Monday proved to be a tough session for Sterling. The Pound marked devastating losses against both the Euro and US Dollar yesterday as global risk sentiment worsened. Risk sentiment plunged as tensions over Russia and Ukraine continue to develop. British Prime Minister Boris Johnson said today that it would be “disastrous” if the Russia invade the Ukraine, and the UK are working to “create a package of economic sanctions” against Russia. NATO allies are “sending additional ships and fighter jets to eastern Europe to reinforce defences and increase deterrence, in response to the continuing build-up of Russian forces”. While Russia has denied any intentions for military action, an estimated 100,000 Russian troops have amassed on the Ukrainian border.
Also proving a hindrance to Sterling was mounting political issues in the UK. Downing Street today “admitted that staff gathered inside No 10 to celebrate Boris Johnson's birthday when the first Covid lockdown was still in place”. A spokesperson for No 10 said that “a group of staff working in No 10 that day gathered briefly in the Cabinet Room after a meeting to wish the prime minister a happy birthday. He was there for less than 10 minutes”. Senior Civil Servant Sue Gray is expected to publish her findings later in the week, but it is safe to say if any more damaging news is reported, it is likely the Pound could suffer.

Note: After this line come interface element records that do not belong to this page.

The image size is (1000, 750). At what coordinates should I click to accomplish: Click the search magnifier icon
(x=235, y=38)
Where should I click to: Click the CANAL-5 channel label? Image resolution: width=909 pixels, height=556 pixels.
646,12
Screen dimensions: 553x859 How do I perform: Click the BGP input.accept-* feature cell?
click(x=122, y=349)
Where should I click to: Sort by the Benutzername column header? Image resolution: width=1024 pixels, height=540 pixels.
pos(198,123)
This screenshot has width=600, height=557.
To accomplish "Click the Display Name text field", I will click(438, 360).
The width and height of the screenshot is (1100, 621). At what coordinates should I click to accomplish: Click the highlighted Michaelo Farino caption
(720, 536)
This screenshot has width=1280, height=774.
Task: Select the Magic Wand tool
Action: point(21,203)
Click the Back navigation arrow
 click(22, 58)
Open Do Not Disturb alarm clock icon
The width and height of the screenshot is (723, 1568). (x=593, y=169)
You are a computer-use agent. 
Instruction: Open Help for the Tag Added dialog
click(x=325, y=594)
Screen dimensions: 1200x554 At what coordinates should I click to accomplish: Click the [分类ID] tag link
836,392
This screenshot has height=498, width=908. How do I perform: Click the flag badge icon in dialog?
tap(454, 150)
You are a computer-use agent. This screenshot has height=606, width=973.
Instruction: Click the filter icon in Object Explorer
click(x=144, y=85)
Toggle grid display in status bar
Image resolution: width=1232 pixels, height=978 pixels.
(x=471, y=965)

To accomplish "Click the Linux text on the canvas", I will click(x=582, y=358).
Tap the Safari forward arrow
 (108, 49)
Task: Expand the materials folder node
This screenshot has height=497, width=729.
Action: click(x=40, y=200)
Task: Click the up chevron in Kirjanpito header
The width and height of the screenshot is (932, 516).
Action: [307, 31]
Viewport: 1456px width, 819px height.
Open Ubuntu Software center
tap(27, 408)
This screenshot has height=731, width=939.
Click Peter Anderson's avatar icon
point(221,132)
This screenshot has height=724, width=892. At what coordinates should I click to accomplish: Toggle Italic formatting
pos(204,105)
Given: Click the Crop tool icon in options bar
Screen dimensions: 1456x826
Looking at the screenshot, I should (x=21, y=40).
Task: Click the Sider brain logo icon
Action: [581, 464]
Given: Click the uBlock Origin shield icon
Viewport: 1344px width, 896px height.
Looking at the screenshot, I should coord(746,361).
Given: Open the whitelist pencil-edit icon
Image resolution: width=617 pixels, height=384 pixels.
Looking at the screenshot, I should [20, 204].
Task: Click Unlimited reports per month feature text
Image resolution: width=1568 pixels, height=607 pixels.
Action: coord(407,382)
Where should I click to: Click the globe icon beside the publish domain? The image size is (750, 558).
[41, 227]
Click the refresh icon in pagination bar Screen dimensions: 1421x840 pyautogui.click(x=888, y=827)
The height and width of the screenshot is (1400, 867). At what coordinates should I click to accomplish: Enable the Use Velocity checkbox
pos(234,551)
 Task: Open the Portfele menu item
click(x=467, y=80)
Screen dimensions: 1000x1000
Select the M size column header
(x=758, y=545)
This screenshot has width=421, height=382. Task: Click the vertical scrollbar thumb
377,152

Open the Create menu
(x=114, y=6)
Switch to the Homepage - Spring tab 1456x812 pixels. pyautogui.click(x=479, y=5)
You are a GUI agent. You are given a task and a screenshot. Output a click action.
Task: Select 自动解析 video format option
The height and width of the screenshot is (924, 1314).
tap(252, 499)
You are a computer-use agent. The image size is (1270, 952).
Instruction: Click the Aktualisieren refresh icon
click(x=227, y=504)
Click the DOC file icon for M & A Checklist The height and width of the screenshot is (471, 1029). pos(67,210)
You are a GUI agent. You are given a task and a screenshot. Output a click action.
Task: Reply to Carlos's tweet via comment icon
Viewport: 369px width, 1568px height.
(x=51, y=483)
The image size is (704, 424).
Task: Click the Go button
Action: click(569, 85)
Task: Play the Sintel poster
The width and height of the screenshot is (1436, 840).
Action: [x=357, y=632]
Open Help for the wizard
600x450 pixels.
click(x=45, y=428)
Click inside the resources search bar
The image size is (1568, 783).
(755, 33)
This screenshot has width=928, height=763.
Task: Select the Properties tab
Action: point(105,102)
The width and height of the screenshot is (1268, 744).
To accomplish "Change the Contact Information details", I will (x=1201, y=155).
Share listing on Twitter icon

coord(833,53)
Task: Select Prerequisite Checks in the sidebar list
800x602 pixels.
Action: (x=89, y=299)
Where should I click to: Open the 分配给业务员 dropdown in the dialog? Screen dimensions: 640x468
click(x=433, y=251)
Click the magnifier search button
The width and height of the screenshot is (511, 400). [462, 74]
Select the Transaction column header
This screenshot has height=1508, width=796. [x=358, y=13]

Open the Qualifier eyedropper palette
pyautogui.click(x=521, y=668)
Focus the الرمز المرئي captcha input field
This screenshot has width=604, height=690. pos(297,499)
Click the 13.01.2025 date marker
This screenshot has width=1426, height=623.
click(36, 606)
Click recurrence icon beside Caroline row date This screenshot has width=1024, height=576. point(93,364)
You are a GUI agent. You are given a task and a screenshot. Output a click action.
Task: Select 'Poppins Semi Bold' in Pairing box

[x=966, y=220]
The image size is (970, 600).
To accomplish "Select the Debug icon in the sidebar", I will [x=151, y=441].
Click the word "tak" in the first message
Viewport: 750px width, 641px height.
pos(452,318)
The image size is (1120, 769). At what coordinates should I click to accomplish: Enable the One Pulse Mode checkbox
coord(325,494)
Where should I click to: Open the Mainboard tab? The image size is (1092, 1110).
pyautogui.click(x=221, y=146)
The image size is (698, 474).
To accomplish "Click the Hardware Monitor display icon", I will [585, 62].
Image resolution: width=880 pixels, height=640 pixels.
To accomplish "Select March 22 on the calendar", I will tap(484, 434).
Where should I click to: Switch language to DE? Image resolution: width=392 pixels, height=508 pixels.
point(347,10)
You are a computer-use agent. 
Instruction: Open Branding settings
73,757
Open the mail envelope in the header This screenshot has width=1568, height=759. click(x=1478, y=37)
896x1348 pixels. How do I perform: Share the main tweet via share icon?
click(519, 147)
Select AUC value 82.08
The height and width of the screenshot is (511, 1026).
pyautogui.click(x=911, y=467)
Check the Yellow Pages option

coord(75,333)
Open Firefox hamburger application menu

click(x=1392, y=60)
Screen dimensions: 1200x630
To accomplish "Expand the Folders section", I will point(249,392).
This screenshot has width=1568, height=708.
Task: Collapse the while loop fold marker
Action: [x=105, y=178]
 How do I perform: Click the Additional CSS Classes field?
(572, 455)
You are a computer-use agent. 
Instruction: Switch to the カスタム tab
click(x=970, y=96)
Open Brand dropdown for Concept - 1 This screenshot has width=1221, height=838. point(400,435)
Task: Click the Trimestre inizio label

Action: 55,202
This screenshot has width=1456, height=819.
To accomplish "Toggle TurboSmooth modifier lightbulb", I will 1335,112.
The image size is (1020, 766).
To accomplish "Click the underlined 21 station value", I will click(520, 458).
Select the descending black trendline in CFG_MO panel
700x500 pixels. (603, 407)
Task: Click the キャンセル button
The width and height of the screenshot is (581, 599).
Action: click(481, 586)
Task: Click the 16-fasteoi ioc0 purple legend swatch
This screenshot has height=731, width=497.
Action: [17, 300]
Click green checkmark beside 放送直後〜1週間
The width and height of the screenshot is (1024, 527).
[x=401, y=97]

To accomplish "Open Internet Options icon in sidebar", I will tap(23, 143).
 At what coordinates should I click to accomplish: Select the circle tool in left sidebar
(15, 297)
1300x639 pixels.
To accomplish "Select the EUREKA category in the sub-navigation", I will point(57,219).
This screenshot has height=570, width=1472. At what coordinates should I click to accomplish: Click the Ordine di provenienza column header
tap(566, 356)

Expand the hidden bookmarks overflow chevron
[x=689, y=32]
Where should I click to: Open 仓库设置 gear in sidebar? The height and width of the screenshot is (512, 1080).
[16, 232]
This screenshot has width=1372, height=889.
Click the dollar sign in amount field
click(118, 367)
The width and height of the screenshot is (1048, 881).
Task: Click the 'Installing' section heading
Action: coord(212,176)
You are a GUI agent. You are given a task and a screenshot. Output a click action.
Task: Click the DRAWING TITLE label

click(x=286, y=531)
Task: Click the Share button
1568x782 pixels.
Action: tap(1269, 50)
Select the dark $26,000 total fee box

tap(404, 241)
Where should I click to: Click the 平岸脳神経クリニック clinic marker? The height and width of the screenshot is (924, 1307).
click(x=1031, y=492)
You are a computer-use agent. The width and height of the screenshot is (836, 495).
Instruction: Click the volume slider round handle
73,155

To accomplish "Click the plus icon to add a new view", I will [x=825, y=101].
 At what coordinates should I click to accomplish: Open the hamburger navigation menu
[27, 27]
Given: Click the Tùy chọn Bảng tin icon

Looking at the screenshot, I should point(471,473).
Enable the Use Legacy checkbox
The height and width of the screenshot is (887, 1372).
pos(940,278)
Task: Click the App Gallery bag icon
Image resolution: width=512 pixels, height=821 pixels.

GBPUSD took a sharp turn to the downside on Monday, opening at 1.3537 and closing way below at 1.3453.
GBPEUR also took a tumble yesterday. The pair started the day at 1.1956 and closed at 1.1894.
EURUSD in contrast had an uneventful start to the week. The pair opened at 1.1321 and closed at 1.1311.
On the data front, it’s a quiet schedule today. At 09:00 January’s German IFO Business Climate was published, coming in above forecast at 95.7. At 14:00 the US will release its Housing Price Index for November, followed by CB Consumer Confidence at 15:00.